This architecture is not merely a preference for OrthoSystem.ai. It is a compliance requirement. When you fine-tune a language model on new material, you compress knowledge into the model's weights, and the model can then answer questions about that material, but you cannot determine where or how it acquired any specific piece of knowledge because the training process doesn't preserve provenance. For a system intended for clinical decision support, this is disqualifying. Design controls demand traceability. Malpractice defense demands citation. No matter how good your model is, a RAG pipeline lets you audit exactly where the system found the supporting information for any claim it makes, or provide verifiable confirmation that allows you to trace a LLM's response back to a specific page in a specific textbook and examine it with your own eyes.

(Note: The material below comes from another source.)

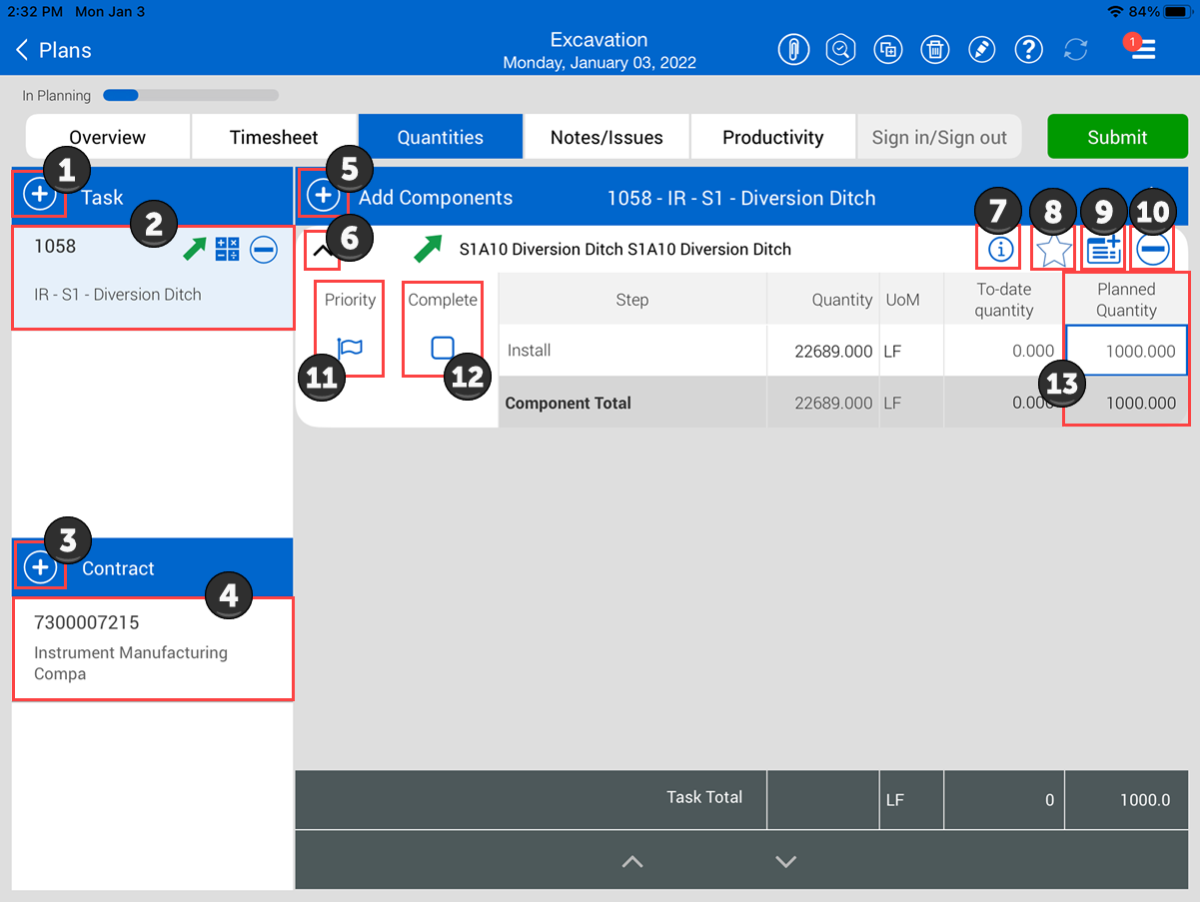
Task: Click the pencil edit icon in header
Action: tap(982, 49)
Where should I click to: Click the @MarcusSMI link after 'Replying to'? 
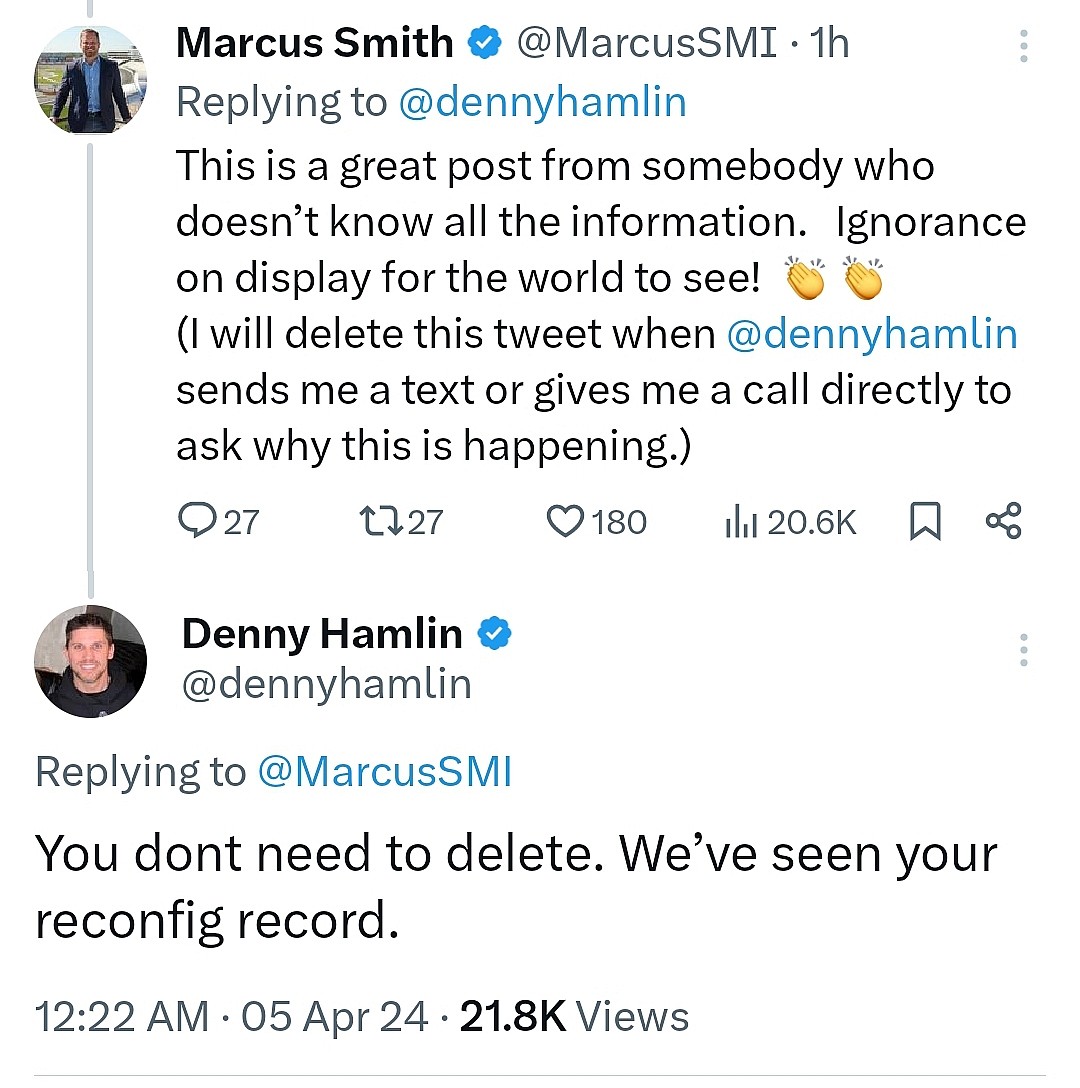385,772
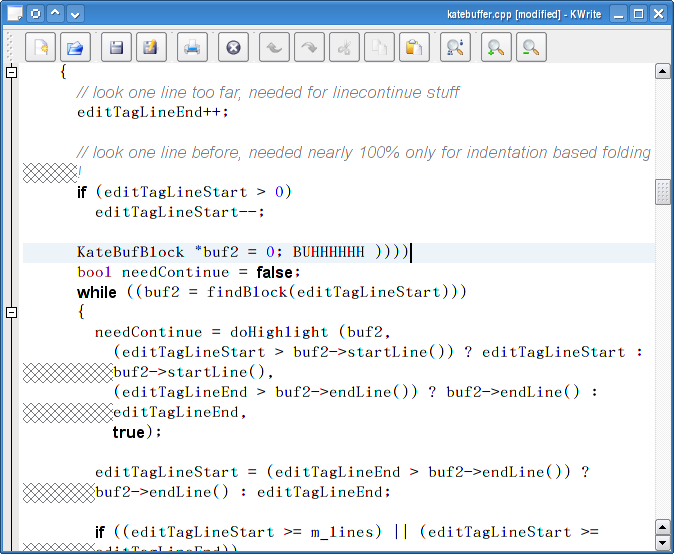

A fine-tuned model that claims to have read every book in the Library of Congress cannot tell you which page it learned something from. A RAG pipeline can.

In January 2026, the FDA issued updated guidance on Clinical Decision Support software, clarifying four criteria under Section 520(o)(1)(E) that a CDS function must meet to remain outside medical device regulation. The first three are straightforward for a text-based system: the software doesn't process medical images or signals, it displays medical information, and it provides recommendations to a healthcare professional. The fourth criterion is the one that matters. The software must enable the clinician to "independently review the basis for the recommendations" so that the clinician does not rely primarily on those recommendations to make a clinical decision. A RAG pipeline that cites textbook, chapter, and page number satisfies Criterion 4 by design. A system that compresses knowledge into model weights and cannot trace any specific claim to its source does not. I ordered the ZBook sixteen days later.

In its current form, OrthoSystem.ai is an educational tool. It contains no patient data. It operates on textbooks, not clinical records. In its current form, it is not regulated by the FDA, and this is deliberate—the same way the hardware architecture is designed to scale from a DGX Spark to GB300 cloud infrastructure, the software is engineered with continuous consideration of a path toward actual use as a clinical decision support tool. That's why everything lives under design controls even though nothing requires it yet. That's why security audits are conducted on what is currently a single-user experience. Technical debt is continuously assessed and documented—which deficiencies are already resolved, which can be addressed easily down the line, and which require early investment before the architecture scales to clinical deployment.

The Port

OrthoSystem.ai was designed to run on a DGX Spark but architected to be portable. Everything is containerized: an embedding service running an 8-billion-parameter model, a reranking service running a 1-billion-parameter cross-encoder, a vector database, and an orchestration layer. Each runs as an independent microservice communicating with the others through documented API contracts.

In the weeks before the ZBook arrived, I had been doing something that felt at the time like bureaucratic overhead. I was applying V-Model design controls to the CUDA codebase, documenting every API contract, making every interface explicit, pinning every dependency to a version, and ensuring that each service could be tested and deployed independently. This was my staycation project: transition from research and development code that was built with maximize speed into a design-controlled product that could be audited to work in a specific, documented, reproducible way.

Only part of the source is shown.